#### Source
This month, our trends breakfast featured an exploration of Generation Z, asking “What’s next for the Next Generation?”.
Much of Gen Z aren’t even teenagers yet, let alone fully-formed adults, and so compared to older generational groups, robust, data-driven insights have been in short supply and stereotypes have emerged. Depending on what you read, Gen Z are happy or unhappy, they’re optimistic or nihilistic, they’re fearful of climate change, but not so fearful that they won’t get on a plane to an exotic & instagrammable location. Using data, we’ll interrogate these stereotypes to identify some of the most important features of this new generation.
There’s something to the stereotypes – but only if you take them together.
Generation Z are highly complex, with identities that shift from one state to another, and often holding multiple – somewhat contradictory – attitudes and beliefs at the same time. How they present themselves is another story, with their relationship with their identity, and how they reveal it to the world mediated my multiple – sometimes deliberately misleading – social media accounts. It’s here that Generation Z reveals itself as a generation defined by its ‘quantum’ nature; a generation of individuals with multiple, shifting identities, only revealed by looking directly at them – and then they shift again.

#### Exercise set
1. For the piece on Generation Z, decide whether each statement agrees with it: (a) much of Gen Z are not yet teenagers, (b) Gen Z holds one fixed set of attitudes and beliefs, (c) the stereotypes hold some truth only when taken together. Answer yes or no for each, quoting the deciding words of the piece.
2. Print the passage of the piece on Generation Z that begins at the words "This month, our" and ends after "take them together.".
3. Carry on the piece on Generation Z from its last sentence.
The records that follow are unrelated to the piece on Generation Z.

#### Data entries
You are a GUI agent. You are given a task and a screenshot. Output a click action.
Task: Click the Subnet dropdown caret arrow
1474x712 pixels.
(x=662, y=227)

--

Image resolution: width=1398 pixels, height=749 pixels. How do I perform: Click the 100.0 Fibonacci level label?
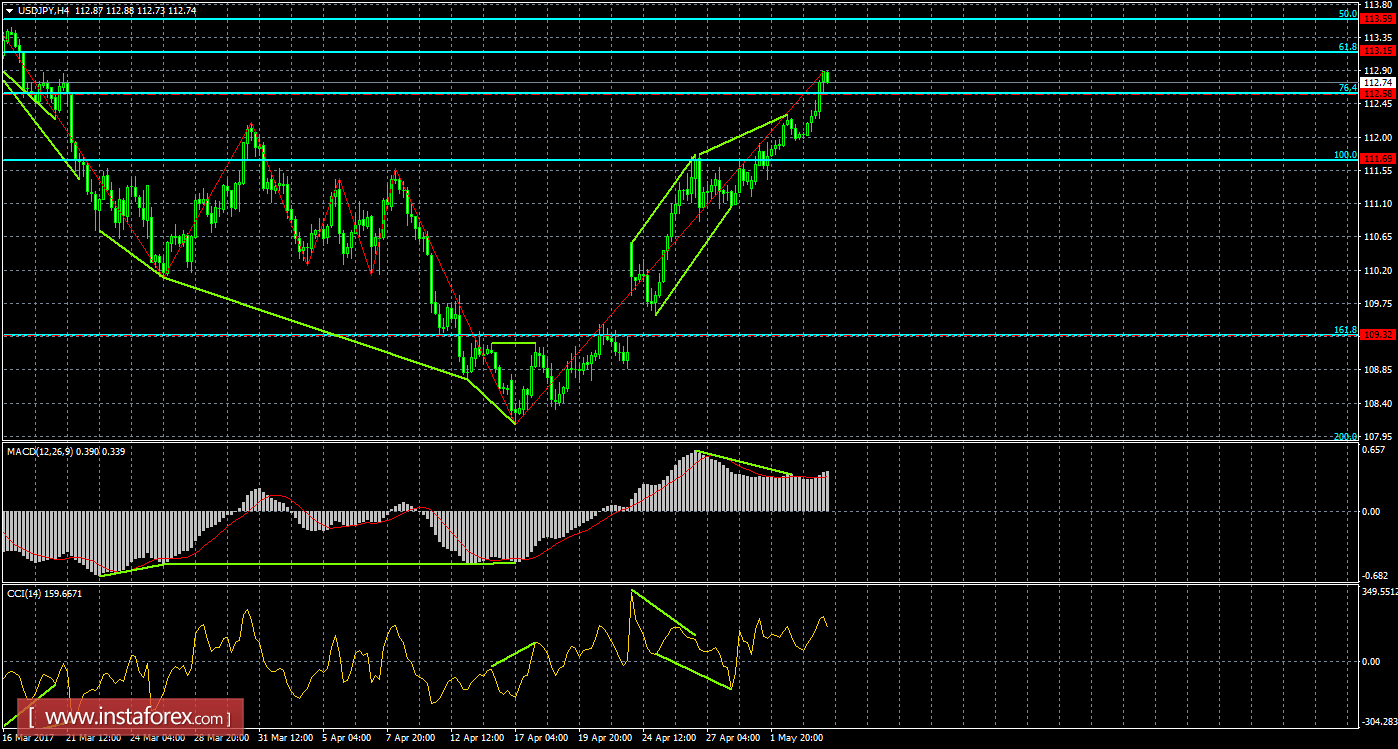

#### The responses
1.
(a) Yes: "Much of Gen Z aren’t even teenagers yet"
(b) No: "often holding multiple – somewhat contradictory – attitudes and beliefs at the same time"
(c) Yes: "There’s something to the stereotypes – but only if you take them together."

2.
This month, our trends breakfast featured an exploration of Generation Z, asking “What’s next for the Next Generation?”.
Much of Gen Z aren’t even teenagers yet, let alone fully-formed adults, and so compared to older generational groups, robust, data-driven insights have been in short supply and stereotypes have emerged. Depending on what you read, Gen Z are happy or unhappy, they’re optimistic or nihilistic, they’re fearful of climate change, but not so fearful that they won’t get on a plane to an exotic & instagrammable location. Using data, we’ll interrogate these stereotypes to identify some of the most important features of this new generation.
There’s something to the stereotypes – but only if you take them together.

3.
In our Trajection exploring Generation Z we outlined the challenge that young consumers pose to some of our traditional demographic understandings such as gender, sexuality, nationality and ethnicity. Gen Z are more complex than their predecessors in this regard; they are the products of multiculturalism, growing in a world in which homosexuality is less stigmatised, and gender better understood as a spectrum, rather than a binary. As a result, we’ve seen a generation more likely to identity as bisexual, or more likely to consult gender identity development services than any that has gone before.
This complexity has been described as a form of fluidity of identity that defines this generation, but this is a misrepresentation. Fluidity implies that Gen Z are better able to transition between forms of identity and while this is true, it misses the most interesting thing about Gen Z. They don’t just exhibit an ability to transition between forms of identity – they can perform multiple, perhaps contradictory, identities all at once.
Gen Z are the products of our globalised world; 53% agree that they see themselves as world citizens, with each generation more likely than the one before it to identity as a global citizen. But they are also the products of polarisation, and while every generation had viewed national culture/identity as less important than the one that has gone before it in accordance with greater identification as world citizens, Gen Z view this as more important than both Gen Y & Gen X.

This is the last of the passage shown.